Tucson Electric Power is reviewing how its operations might be impacted by new rules released by the Environmental Protection Agency that will limit emissions of carbon dioxide from power plants.
The Clean Power Plan establishes varying CO2 reduction targets that Arizona and other states must meet by 2030, including interim goals for the period from 2022 through 2029. The Clean Power Plan allows states to develop their own compliance plans but calls on the EPA to write rules for states that do not submit a plan.
TEP is reviewing the Clean Power Plan to determine if it will alter the company’s existing plans to reduce CO2 emissions, expand renewable energy resources and improve the environmental performance of the generating portfolio that serves southern Arizona’s growing energy needs.

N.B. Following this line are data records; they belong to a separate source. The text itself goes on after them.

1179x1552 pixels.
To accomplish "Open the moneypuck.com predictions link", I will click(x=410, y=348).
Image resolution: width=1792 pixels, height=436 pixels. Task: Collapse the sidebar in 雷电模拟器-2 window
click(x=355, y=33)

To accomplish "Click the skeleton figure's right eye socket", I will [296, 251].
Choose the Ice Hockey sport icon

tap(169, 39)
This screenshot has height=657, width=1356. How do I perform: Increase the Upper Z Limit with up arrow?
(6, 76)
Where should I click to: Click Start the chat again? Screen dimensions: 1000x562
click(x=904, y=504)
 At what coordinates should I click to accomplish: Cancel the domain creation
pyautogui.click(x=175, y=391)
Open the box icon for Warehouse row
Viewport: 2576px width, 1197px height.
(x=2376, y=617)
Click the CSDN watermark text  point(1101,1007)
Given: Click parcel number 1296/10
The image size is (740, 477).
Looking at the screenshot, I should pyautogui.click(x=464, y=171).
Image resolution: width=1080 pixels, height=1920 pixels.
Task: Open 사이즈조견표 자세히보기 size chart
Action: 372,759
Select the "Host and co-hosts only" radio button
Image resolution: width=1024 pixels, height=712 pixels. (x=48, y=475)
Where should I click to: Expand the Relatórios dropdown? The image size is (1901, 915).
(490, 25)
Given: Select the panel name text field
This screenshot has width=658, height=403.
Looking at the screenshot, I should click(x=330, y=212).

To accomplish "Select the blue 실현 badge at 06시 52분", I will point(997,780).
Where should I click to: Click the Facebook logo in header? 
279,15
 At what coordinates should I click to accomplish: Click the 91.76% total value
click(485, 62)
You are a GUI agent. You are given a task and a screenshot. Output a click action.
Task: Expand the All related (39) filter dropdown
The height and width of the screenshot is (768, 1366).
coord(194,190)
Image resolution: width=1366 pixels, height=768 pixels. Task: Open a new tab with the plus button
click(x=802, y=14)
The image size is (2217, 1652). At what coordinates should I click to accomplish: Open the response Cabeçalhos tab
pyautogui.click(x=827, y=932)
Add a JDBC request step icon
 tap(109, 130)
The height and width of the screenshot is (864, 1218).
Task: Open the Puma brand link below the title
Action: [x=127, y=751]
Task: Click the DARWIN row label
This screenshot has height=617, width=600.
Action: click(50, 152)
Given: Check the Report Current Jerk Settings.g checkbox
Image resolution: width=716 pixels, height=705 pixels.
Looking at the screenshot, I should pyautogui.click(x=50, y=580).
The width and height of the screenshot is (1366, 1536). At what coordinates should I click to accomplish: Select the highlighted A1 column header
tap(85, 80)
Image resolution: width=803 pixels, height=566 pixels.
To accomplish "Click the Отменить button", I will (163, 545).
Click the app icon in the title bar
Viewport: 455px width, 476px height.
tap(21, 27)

TEP plans to reduce its overall coal generation capacity by more than 30 percent over the next five years by increasing its use of natural gas generation, energy efficiency and renewable power. TEP’s renewable energy portfolio can now provide more than 330 MW of power, enough to meet the electric needs of about 70,000 homes.
The Clean Power Plan calls on Arizona to reduce CO2 emissions from power plants to 1,031 pounds per MW-hour by 2030 — a 34 percent reduction from 2012 levels — and to an average of 1,173 pounds/MWh between 2022 and 2030. The EPA’s initial draft of the plan, issued last year, would have required Arizona to reduce CO2 emissions to 735 pounds/MWh by 2020 and 702 pounds/MWh by 2030.
The implementation plan developed to comply with the Clean Power Plan may impact TEP’s energy resources in Arizona. Those resources include portions of the Springerville Generating Station, a relatively new, cost-effective and reliable coal-fired power plant in eastern Arizona; the H. Wilson Sundt Generating Station in Tucson, a multi-fuel facility that can generate power from natural gas, coal, landfill gas and solar energy; and a portion of the Gila River Power Station, an efficient combined cycle natural gas-fired facility.
TEP also relies on generating resources in New Mexico and the Navajo Nation that are subject to separate CO2 reduction targets under the Clean Power Plan. Together, the new rules affecting the company’s generating resources cover thousands of pages and involve numerous federal, tribal and state government agencies.
TEP and other electric providers are working with the Arizona Corporation Commission, the Arizona Department of Environmental Quality (ADEQ) and other stakeholders to analyze the potential impact of the new rules on utility operations. Costs of complying with the Clean Power Plan could affect electric rates.